### SOURCE RECORDS
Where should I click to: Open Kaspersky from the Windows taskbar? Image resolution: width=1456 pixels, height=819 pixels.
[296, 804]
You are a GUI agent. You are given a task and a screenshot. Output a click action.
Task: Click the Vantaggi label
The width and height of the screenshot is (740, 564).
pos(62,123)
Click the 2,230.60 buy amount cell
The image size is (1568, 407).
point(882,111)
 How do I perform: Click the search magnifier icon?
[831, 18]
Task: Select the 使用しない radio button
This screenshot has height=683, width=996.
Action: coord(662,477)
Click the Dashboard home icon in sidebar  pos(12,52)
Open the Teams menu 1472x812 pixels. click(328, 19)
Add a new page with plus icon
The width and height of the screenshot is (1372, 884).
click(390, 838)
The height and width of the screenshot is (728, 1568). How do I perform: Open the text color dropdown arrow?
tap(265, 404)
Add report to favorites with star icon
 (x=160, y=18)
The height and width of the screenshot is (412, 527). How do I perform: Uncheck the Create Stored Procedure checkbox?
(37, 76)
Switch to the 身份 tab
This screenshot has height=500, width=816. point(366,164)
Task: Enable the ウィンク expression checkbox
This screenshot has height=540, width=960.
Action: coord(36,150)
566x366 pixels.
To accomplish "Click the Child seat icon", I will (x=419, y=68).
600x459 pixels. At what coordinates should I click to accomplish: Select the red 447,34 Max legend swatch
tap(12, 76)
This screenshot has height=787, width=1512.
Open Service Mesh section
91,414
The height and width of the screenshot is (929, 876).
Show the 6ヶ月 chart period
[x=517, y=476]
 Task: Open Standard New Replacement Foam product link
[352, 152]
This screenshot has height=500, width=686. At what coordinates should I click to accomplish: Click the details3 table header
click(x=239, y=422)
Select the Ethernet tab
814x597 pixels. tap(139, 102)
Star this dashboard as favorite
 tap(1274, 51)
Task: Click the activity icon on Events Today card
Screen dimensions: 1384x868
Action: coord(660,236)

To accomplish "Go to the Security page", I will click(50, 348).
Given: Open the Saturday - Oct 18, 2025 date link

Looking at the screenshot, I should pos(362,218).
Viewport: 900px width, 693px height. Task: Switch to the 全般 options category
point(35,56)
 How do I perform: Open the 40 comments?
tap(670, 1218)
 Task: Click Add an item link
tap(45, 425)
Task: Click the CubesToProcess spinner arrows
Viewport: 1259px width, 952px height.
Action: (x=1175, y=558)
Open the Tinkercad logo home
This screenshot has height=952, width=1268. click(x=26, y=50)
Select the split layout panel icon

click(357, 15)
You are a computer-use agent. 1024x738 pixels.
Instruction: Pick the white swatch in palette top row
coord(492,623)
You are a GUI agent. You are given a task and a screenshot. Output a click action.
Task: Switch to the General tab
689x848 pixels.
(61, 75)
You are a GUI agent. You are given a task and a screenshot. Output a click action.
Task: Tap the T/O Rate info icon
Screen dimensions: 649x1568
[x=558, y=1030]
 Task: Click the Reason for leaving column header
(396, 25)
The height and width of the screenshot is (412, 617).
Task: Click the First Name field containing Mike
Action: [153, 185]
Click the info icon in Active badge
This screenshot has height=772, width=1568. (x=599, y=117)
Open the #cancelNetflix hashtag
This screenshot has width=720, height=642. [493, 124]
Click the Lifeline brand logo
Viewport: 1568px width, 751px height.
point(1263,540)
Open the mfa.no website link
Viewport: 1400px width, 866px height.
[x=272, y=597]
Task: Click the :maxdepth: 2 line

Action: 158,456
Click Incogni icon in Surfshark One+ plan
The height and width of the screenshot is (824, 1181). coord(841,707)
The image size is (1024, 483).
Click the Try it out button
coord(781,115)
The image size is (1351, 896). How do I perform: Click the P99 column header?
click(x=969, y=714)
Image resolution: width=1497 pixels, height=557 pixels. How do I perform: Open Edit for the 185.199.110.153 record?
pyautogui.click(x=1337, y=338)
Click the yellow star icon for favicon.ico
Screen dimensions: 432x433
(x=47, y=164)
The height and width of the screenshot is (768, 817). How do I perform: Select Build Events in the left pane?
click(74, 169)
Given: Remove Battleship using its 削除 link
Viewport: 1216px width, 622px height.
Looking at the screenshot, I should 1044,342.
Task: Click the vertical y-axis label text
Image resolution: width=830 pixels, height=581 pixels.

### DIRECTIONS
Retype, without any alteration, the lines that begin with the line containing "Given: Remove Battleship using its 削除 link" and continue through the last line of the records.

### SOLUTION FOR THIS PROBLEM
Given: Remove Battleship using its 削除 link
Viewport: 1216px width, 622px height.
Looking at the screenshot, I should 1044,342.
Task: Click the vertical y-axis label text
Image resolution: width=830 pixels, height=581 pixels.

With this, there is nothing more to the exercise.